09:00AM, Friday 19 February 2021
The pandemic has seen a drop in the number of passenger planes flying over the borough – but residents still face just as much disrupted sleep due to changes in the industry.
In a meeting of the aviation forum on Thursday evening, councillors discussed the recent changes being made at Heathrow and in the industry in general.
The Royal Borough’s community protection lead, Daniel Bayles, told the forum that British Airways has retired its noisy Boeing 747-400 from passenger flights, which could be heard as far away as Fifield.
The noise from the new, quieter craft would stretch less far, up to Old Windsor.

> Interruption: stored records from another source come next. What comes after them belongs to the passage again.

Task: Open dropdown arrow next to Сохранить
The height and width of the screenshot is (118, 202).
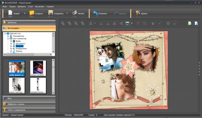Action: [67, 13]
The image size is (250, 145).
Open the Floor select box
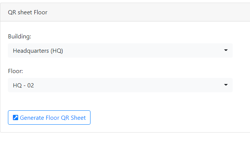point(120,85)
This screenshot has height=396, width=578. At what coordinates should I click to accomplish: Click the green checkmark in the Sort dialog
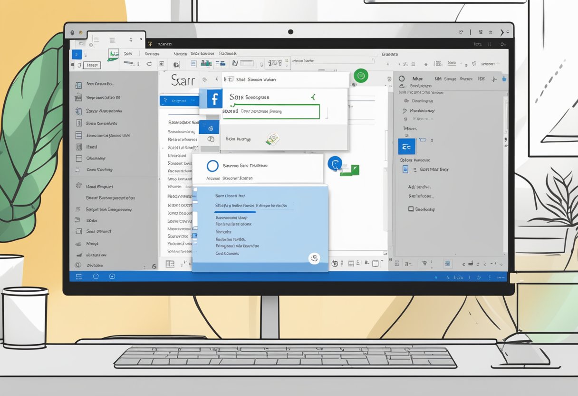point(313,97)
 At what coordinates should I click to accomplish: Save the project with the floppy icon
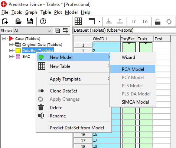(x=30, y=21)
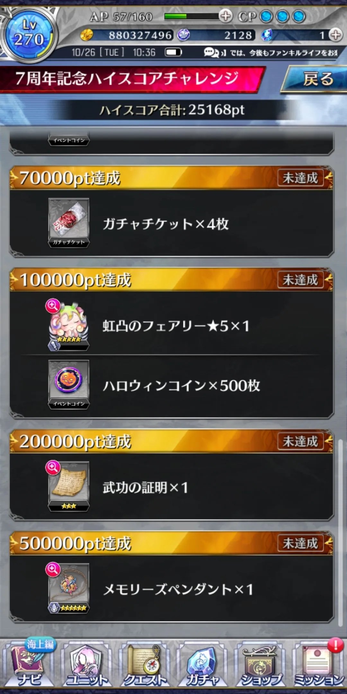Open the ショップ shop icon
This screenshot has height=694, width=347.
[260, 664]
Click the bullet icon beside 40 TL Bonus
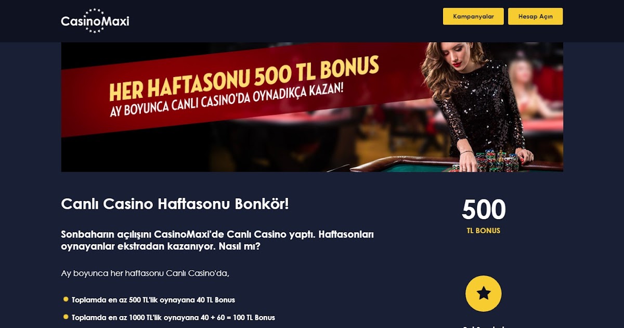 point(66,299)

However, several attendees at the forum highlighted that this would not mean that the noisier aircrafts would no longer be used.
“An aircraft at the end of its life as a passenger carrier has normally got about another 25 years on it for freight,” said Councillor Neil Knowles (Old Windsor Residents Association, Old Windsor).
Moreover, the COVID-19 pandemic has seen an increase in freight flights, taking up the slots that would normally be reserved for passenger travel.
A report showed that plane noise levels at night in Dedworth, Windsor, Datchet, Old Windsor, Wraysbury and Horton exceed the 40 decibels recommended by the World Health Organisation (WHO).
Mr Bayles suggested that the forum should press the Department for Transport to remove current exceptions in the rules that allow noisy aircraft to take off at night, and also to lay out clear guidelines for when ‘night’ begins and ends.
In opposition to the WHO, Heathrow defines night as 11.30pm to 6am – leaving only six and a half hours.
Mr Bayles also recommended that the Royal Borough's public health needs assessment identified aircraft noise as an issue, which it currently does not – weakening the aviation forums' stance.
The meeting also discussed how airspace modernisation could worsen noise levels.
Cllr David Hilton (Con, Ascot & Sunninghill) said this was ‘potentially just as big a threat as the third runway’ because current plans could concentrate noise over narrow area.
Heathrow Airport was given the green light to seek planning permission for a third runway in December after the Surpeme Court overturned a ruling that the development was unlawful.
“We live in an area of intense housing problems and space for business activity which would make Heathrow a totally unviable site for expansion,” said Old Windsor parish councillor Malcolm Beer.
“We are already far too congested and it should not be considered.”